ŞIRNAK’TAKİ PEŞMERGE GÖRÜNTÜLERİ
Sayın Barzani’nin Terörsüz Türkiye ve terörsüz bölge sürecine destek vermesi önemlidir. Sayın Cumhurbaşkanımızla da bir görüşme yapmıştı. Fiilen başkan olduğu dönemde de bir konu hariç bütün konularda Türkiye ile gayet iyi dostluk ilişkisi içinde oldu. O konu da referandum meselesiydi. İyi ilişkilerimiz oldu. Görüntü tabii ki nahoş ve olumsuz yorumlara zemin teşkil etti. Bununla ilgili olarak İçişleri Bakanlığı bir soruşturma yürütüyor. Sonuç olarak sayın Barzani’nin aktif görevi yok. Tabii ki güvenliğini sağlanması gerekir. Türkiye Cumhuriyeti bu kudrete sahiptir. Biz yayına girmeden onun ofisi adına sayın Bahçeli ile ilgili saygısız mesaj yayınlandı. Kaleme alınan metin saygsız metin. Irkçı faşist gibi ifadeler kullanılıyor. Sayın Bahçeli’nin bu değerlendirmeyi yaparken sayın Barzani’yi koruyan güvenlikçilerle ilgili değerlendirmesi var ama sayın Barzani’nin şahsına ilişkin bir olumsuz değerlendirmesi yoktur.

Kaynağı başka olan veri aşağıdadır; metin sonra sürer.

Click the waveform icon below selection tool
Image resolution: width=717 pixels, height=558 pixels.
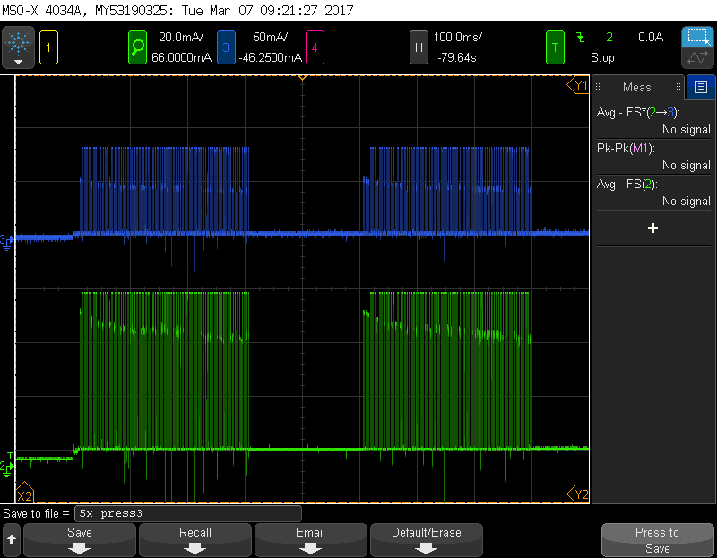click(x=697, y=58)
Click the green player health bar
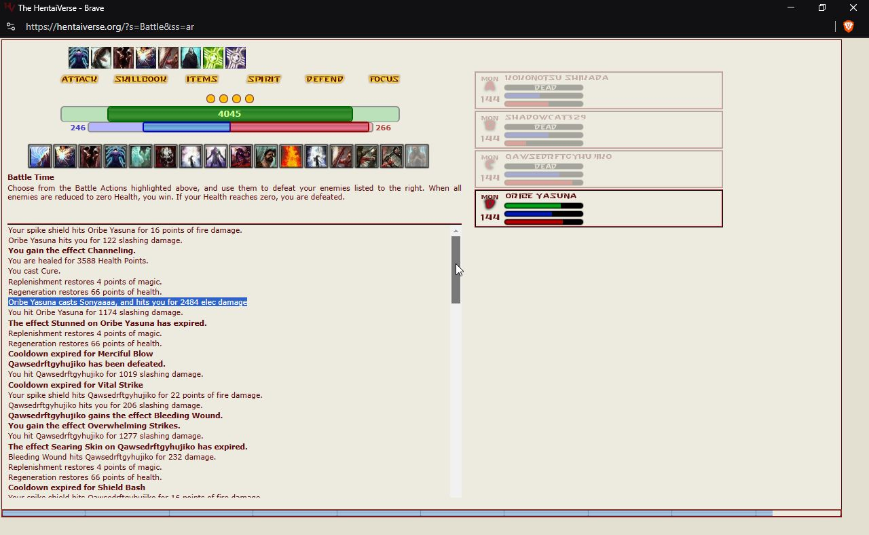The height and width of the screenshot is (535, 869). point(229,114)

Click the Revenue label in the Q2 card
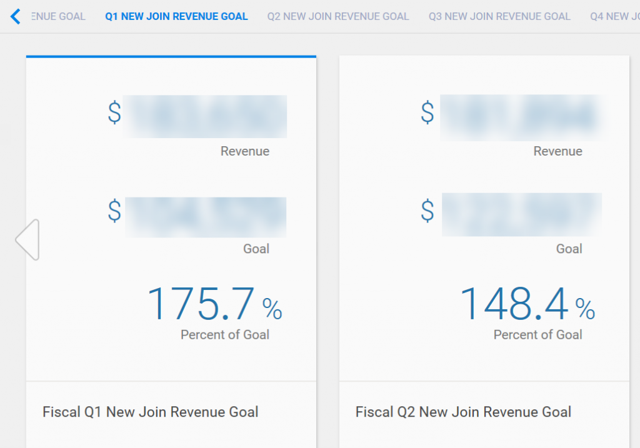point(558,151)
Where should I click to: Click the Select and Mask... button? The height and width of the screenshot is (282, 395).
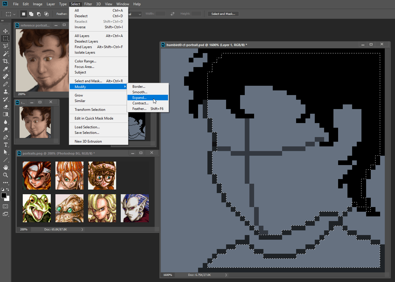point(223,14)
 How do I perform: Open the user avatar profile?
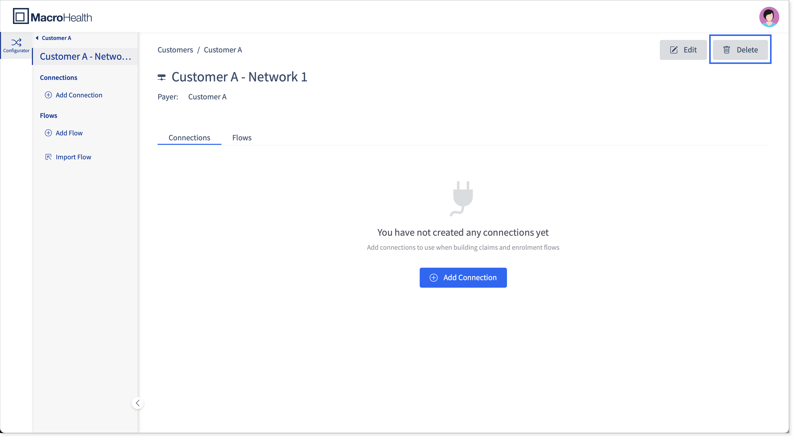click(769, 17)
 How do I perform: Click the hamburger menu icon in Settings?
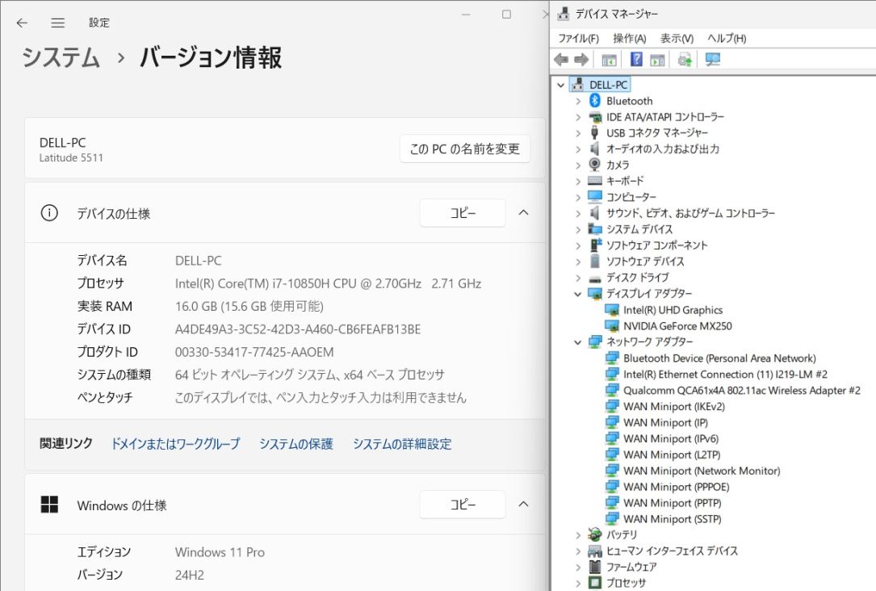click(58, 23)
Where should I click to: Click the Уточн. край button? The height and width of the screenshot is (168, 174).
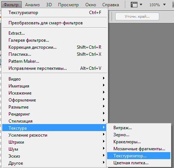pyautogui.click(x=137, y=16)
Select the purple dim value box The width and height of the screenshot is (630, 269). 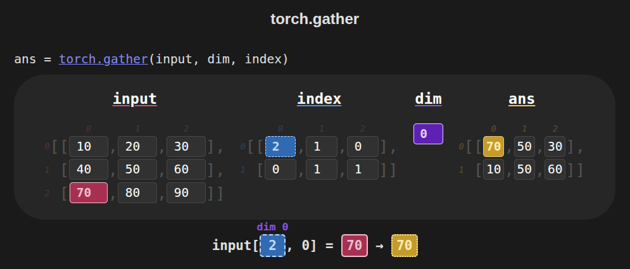click(x=428, y=134)
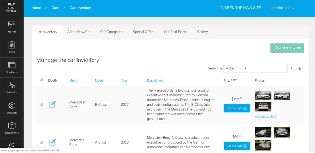Image resolution: width=315 pixels, height=153 pixels.
Task: Switch to the Special Offers tab
Action: (x=144, y=32)
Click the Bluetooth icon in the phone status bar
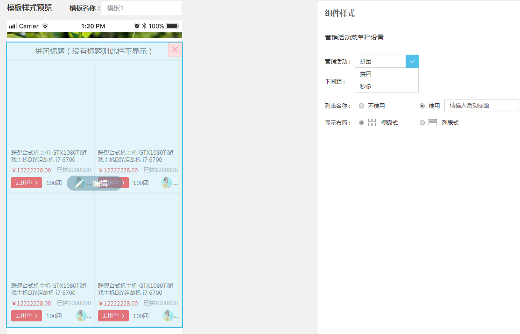Viewport: 520px width, 334px height. coord(144,26)
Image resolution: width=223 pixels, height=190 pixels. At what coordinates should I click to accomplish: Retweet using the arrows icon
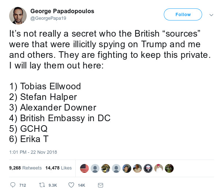pos(41,185)
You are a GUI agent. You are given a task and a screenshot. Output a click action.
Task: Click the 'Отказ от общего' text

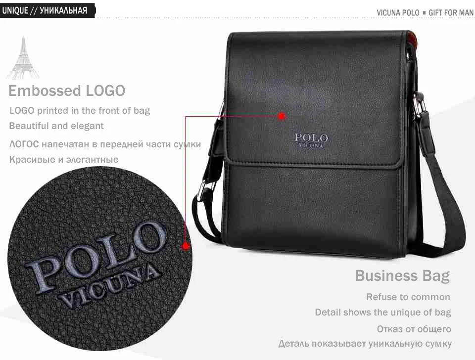[x=414, y=329]
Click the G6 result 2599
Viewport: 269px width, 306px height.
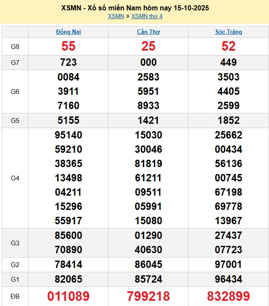tap(228, 106)
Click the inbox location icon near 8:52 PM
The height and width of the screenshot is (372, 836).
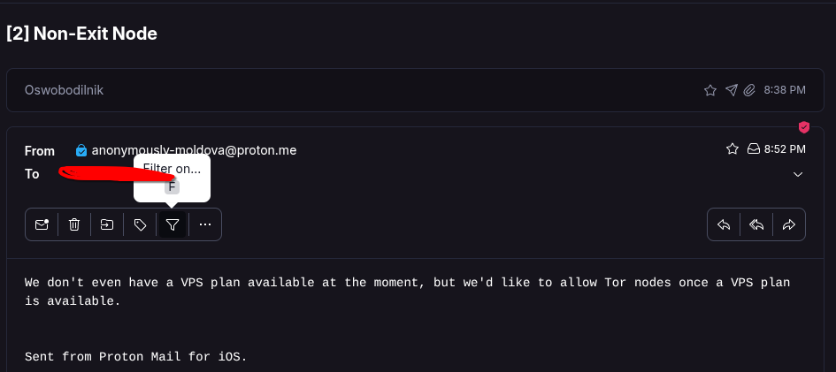coord(754,149)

Barzani’nin şahsıyla, ziyaretiyle olumsuz ifade yok, görüntülerle olumsuz ifadeleri var. Ofis sözcüsü ırkçı ve şovenist gibi ifadeler kullanmış. Orada asıl açıklamayı yapan kişi kimse onun kullandığı dil ırkçı ve şovenist. O açıklama doğrudan sayın Bahçeli’ye karşı saygısız ifadelerdir. Bu kabul edilemez ve mutlaka düzeltilmesi gerekir. Terörsüz bölge için emek veren bütün bir siyasi hayatın gücünü bu işe seferber etmiş, Orada sayın Bahçeli’nin verdiği mesaj nahoş görüntülerle ilgilidir. Barzani’yle, gelişiyle ilgili bir cümle yok. Ofisin ifadeleri sayın Bahçeli’ye karşı kullanılması asla kabul edilemez. Bu dil terörsüz bölge sürecine zarar verecek bir dil olmuş.